Tony ♥ Ry. Dynasty. Monumental. Together we are our temple. Longest standing. Commanding. Duel respect.
To your life of nine to five rigid consistency. It’s okay. I’ll be that ray.. my light will never dull. I know. I’m full. On me. I earned this shit. Title: BOSS BITCH. Here hold my dignity real quick… I’ve got some sketchy shit to do. Never been a good girl. Raised in the hood girl. Chameleon upbringing. Racial division. Traumatic confusion. Hampton’s to New York City Lights. Beverley Hills to Toronto skies. Palm Beach to Oakland streets. My situations pretty situated. My intentions remain pure. However sketchy. I walk a fine line. When you’re a prison wife together you walk that line.
If I could change anything. I know exactly what that one thing would be. It gets lonely out here. I’m not interested in being around anyone. I don’t have time for new friends. If it doesn’t make dollar’s it doesn’t make sense. Literally. Figuratively. I mean that. I got a whole lot going on. My days and nights are long. I’m busy. I don’t want to be bothered. I’m focused. I hate talking on the phone. Ten minutes max and I tuned out at five. My time most valuable. I’m never on time. I’m early. Being on time means I’m late. Everything is scheduled. If your late. I will not wait. I live by a to-do list. Do this.. do that. I cross one thing off and add another. I need someone who gets me. That does not make excuses or complain. I need someone who realizes I’m nutty. Borderline insane. But, I’m smart and they want a piece of me. My life. My infectious energy. Follow my lead. Do what I need. Cause me no extra effort. Or I will lose interest.
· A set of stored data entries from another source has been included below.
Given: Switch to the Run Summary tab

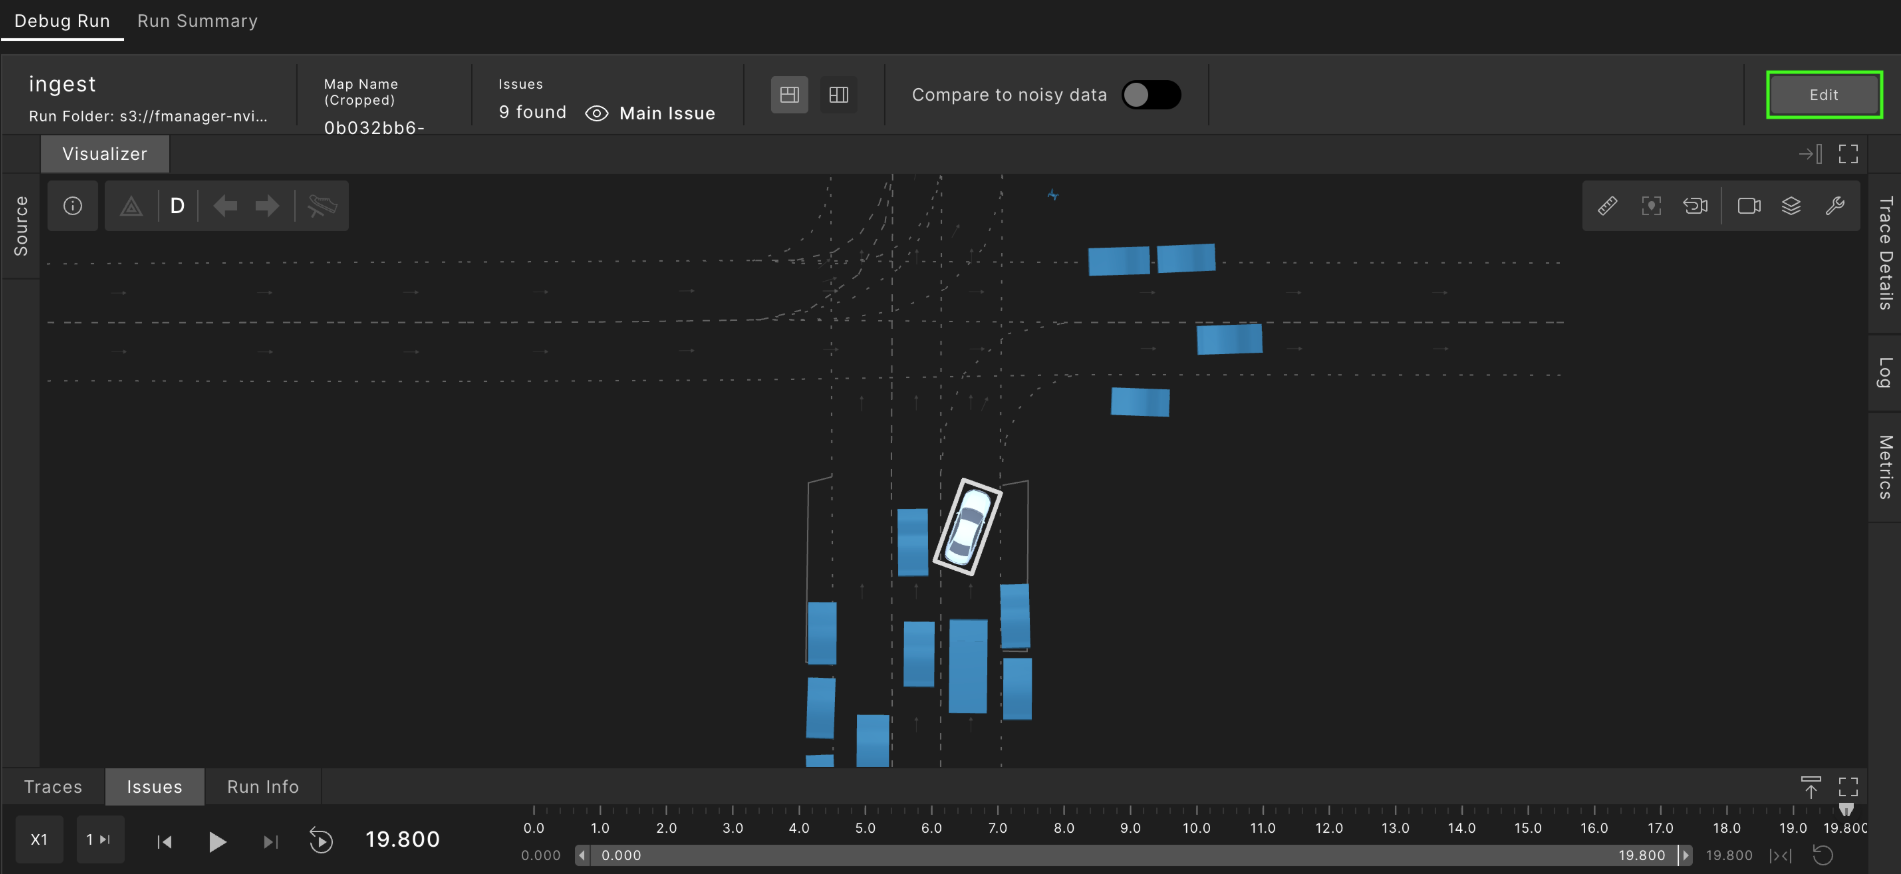Looking at the screenshot, I should pyautogui.click(x=197, y=21).
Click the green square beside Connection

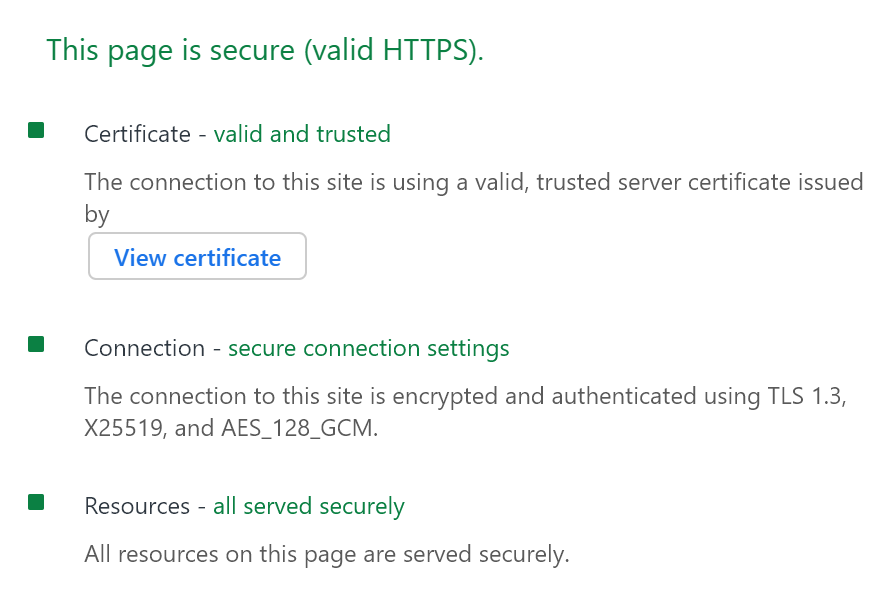pyautogui.click(x=36, y=344)
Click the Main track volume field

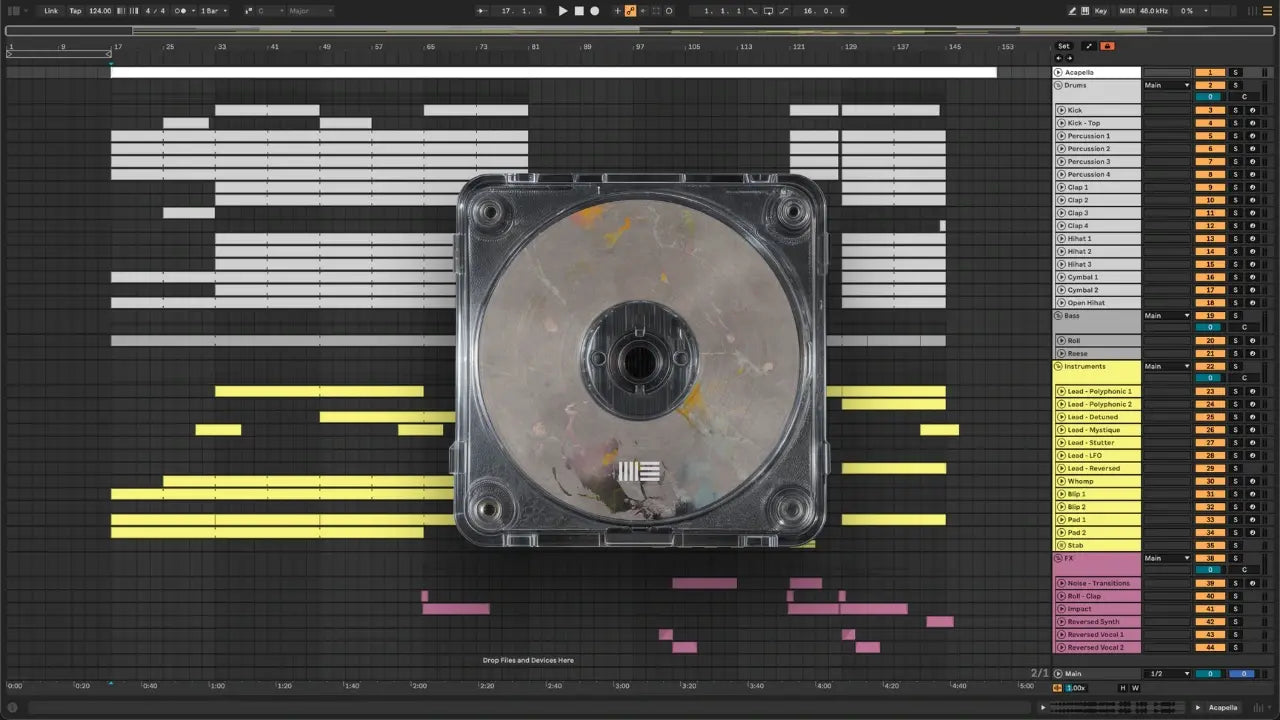click(1209, 674)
I have twenty notebooks. That is not an exaggeration. I need you to know how to navigate them. Assist me. Impress me. You will go far. I build you up. I will teach you who you are. You will gain knowledge and strength. My words are straight and direct. I have no expectations. I have requirements. I lead by example. I word hard. I get dirty. I’ll take a discount by being flirty. It’s going to take someone very special. Someone who has the desire to learn to juggle.